Present each line of the entries below as a Markdown table with the columns Row and Line. Number the rows, skip blank lines, and leave the pictures out.

==============================

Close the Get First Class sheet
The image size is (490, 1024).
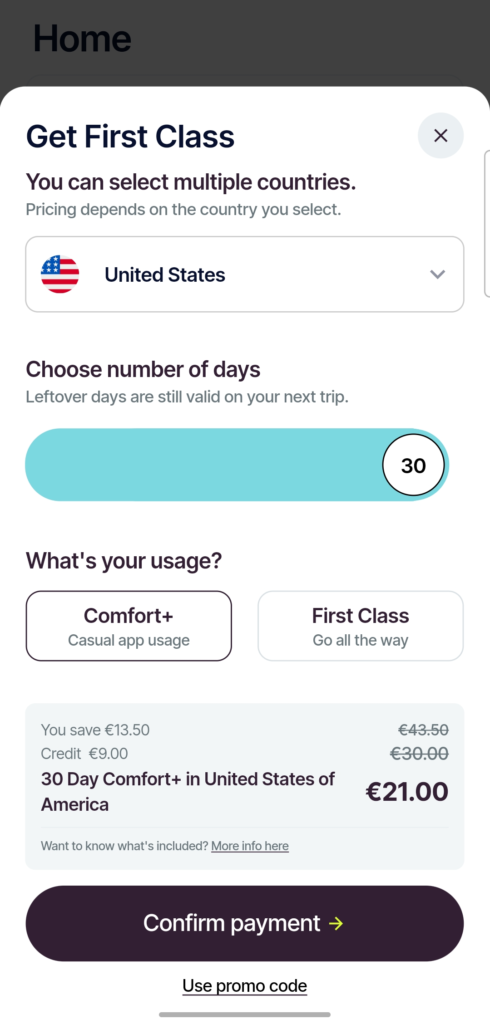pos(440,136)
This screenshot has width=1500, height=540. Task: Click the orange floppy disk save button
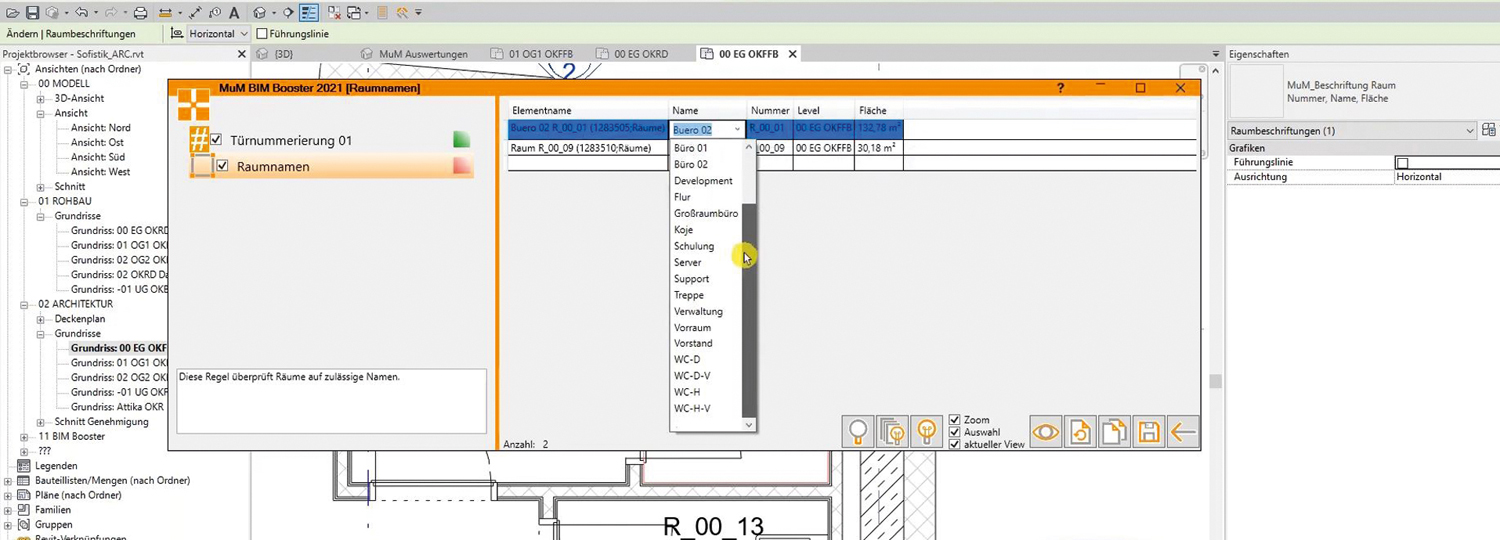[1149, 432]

==============================

■ **Result of the exercise**:
| Row | Line |
|---|---|
| 1 | Close the Get First Class sheet |
| 2 | The image size is (490, 1024). |
| 3 | pos(440,136) |
| 4 | This screenshot has width=1500, height=540. Task: Click the orange floppy disk save button |
| 5 | [1149, 432] |